• Collected data entries:
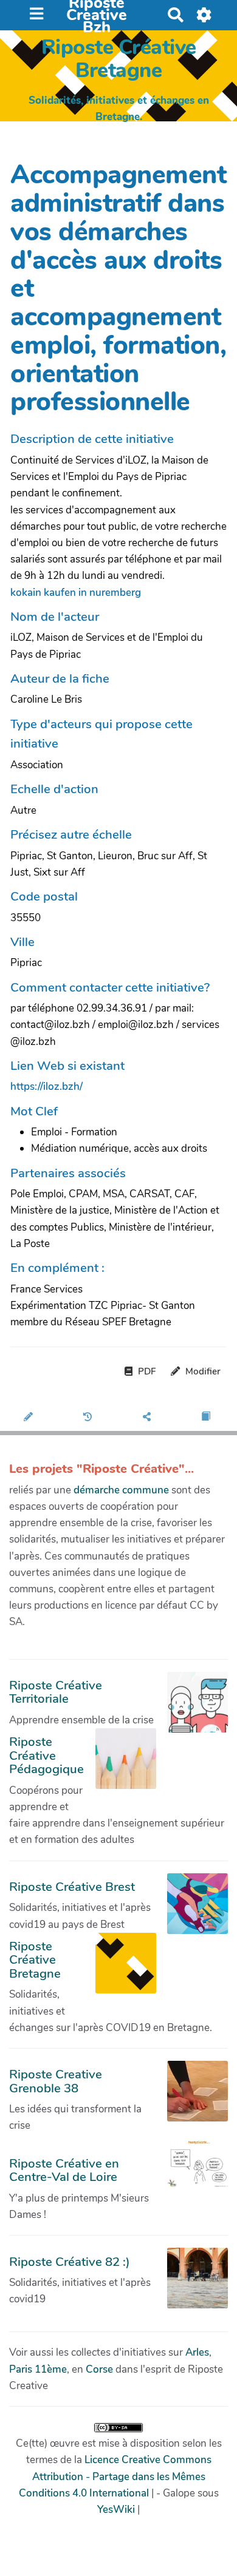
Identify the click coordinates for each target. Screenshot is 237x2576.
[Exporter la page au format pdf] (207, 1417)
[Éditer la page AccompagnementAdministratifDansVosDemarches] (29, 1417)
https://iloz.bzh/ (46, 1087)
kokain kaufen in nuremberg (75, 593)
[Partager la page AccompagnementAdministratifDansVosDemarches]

• WHAT THE TASK REQUIRES:
Every entry above is to be repeated word for word, with all pictures omitted.

• FINISHED TASK:
Identify the click coordinates for each target. Screenshot is 237x2576.
[Exporter la page au format pdf] (207, 1417)
[Éditer la page AccompagnementAdministratifDansVosDemarches] (29, 1417)
https://iloz.bzh/ (46, 1087)
kokain kaufen in nuremberg (75, 593)
[Partager la page AccompagnementAdministratifDansVosDemarches]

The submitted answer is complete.